Ten years have elapsed since the Heartland incident and large data breaches continue to occur. A closer look at recent history may offer three interesting lessons to learn about cybersecurity maturity.
- Cybersecurity capability is immature for many companies, regardless of size, due to organizational inertia. Capability is the intersection of people, process, and technology. Despite cybersecurity being acknowledged as a top business risk, the level of meaningful change for most small and medium sized businesses is woefully inadequate. Our workforce is aging. So much of the aging IT workforce supports legacy processes and maintains legacy technology. Adopting new technology is powerful but also challenging if processes don't change. That challenge is compounded by hiring and training constraints which deteriorates capabilities. When the velocity of external change overwhelms internal change, the modern answer is to adopt cloud solutions but the inherent risk remains.
- Cloud solutions are built upon new and legacy technologies, and infrastructure that leverage shared resources which afford businesses economic and temporal savings in the near term. They work at a much larger scale capable of transporting, processing, and storing vast data volumes. Inevitably, as these systems age, the cybersecurity community discovers new vulnerabilities and attempts to exploit them too. New technology is not immune to hacking activities but when they are successful, the payoff is large. These solutions are built and staffed by people who face similar workforce constraints which leads to increasing third-party risk. Companies are relying on them to properly configure and patch hardware and software, monitor and investigate incidences, and notify affected customers.
- Third-party risk is accumulating. Businesses rely more and more on third parties. These relationships provide varying degrees of assurance which allows operational risk transfer to the third party. There is still some residual risk. The reality is competitive markets make hiring and retaining talent difficult. As a result, service or product quality may suffer for a myriad of reasons. In particular, economic or social conditions may compel insiders at these providers to rationalize abusing their access and knowledge of sensitive data being handled. This is precisely what happened with Capital One Bank which relied on Amazon Web Services as part of their chain of cybersecurity.
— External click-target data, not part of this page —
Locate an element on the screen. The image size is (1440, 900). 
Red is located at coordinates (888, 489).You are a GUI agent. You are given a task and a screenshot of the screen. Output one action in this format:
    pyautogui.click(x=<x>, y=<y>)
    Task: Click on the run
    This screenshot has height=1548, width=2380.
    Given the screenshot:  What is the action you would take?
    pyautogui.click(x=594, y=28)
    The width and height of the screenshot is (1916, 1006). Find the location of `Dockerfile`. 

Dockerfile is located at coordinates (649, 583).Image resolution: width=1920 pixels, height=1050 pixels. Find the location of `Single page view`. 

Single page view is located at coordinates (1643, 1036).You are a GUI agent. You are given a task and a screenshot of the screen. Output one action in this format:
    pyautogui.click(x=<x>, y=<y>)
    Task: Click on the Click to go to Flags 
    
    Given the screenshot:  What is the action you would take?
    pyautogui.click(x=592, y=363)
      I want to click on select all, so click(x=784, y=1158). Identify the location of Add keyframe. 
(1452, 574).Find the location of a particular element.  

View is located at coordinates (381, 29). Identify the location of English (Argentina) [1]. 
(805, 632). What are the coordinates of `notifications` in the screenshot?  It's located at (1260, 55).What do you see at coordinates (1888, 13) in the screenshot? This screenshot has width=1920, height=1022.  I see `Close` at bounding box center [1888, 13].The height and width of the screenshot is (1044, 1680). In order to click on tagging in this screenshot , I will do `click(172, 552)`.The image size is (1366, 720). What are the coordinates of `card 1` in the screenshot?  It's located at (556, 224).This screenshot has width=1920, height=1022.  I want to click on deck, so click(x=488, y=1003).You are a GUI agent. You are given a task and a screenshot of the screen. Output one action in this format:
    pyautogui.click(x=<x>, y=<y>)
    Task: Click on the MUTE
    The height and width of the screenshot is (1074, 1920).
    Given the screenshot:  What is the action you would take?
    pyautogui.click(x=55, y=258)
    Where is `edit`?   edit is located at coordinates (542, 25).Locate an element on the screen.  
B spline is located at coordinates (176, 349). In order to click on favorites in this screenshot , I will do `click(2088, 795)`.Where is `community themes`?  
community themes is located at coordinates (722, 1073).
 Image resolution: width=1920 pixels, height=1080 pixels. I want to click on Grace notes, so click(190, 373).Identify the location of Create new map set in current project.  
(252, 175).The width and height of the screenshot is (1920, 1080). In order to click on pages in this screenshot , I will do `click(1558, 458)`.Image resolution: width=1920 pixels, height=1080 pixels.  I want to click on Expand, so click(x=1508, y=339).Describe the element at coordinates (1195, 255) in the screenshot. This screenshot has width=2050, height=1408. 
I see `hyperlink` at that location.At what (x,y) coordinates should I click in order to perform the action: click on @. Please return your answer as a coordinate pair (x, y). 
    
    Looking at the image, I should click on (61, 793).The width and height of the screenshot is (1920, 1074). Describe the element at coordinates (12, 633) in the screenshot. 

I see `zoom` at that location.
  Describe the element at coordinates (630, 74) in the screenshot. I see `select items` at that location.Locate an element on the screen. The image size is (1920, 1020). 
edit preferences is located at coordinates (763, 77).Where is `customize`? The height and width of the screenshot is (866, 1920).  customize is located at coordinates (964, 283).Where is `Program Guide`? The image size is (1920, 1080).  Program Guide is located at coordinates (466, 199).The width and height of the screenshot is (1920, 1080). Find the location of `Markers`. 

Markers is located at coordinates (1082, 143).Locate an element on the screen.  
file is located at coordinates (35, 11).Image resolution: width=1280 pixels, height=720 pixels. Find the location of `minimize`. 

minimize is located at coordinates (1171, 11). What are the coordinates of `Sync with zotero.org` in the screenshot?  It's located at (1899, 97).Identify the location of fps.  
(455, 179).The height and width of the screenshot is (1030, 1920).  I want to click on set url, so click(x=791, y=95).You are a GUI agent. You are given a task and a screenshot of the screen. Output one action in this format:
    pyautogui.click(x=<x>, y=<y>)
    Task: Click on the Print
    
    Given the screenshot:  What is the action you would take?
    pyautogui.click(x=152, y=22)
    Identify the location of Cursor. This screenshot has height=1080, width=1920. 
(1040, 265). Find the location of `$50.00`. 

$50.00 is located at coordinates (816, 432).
What should companies learn from this latest breach?
- Focus on holistic cybersecurity capability that balances human resources retention, updated processes, and right size security technologies. Too often the cybersecurity budget is spent on protection tools for the data, assets, and systems a company identifies as critical. The NIST Cybersecurity Framework guides maturity to address detecting when protections fail, responding to incidents, and restoring to normal operations.
- Ensure cloud solutions are vetted for the security controls important to your company. Ask for an independent assurance report like a SOC 1® or SOC 2®. Update contracts to ensure terms and conditions are specified and acknowledged for cyber related risks including insurance coverage. Review and/or purchase cybersecurity insurance coverage that is aligned with your organization's risk.
- Establish a third-party risk management program that annually reviews cyber risks that may result from a third-party breach. This should include notifications of significant security incidents affecting company data.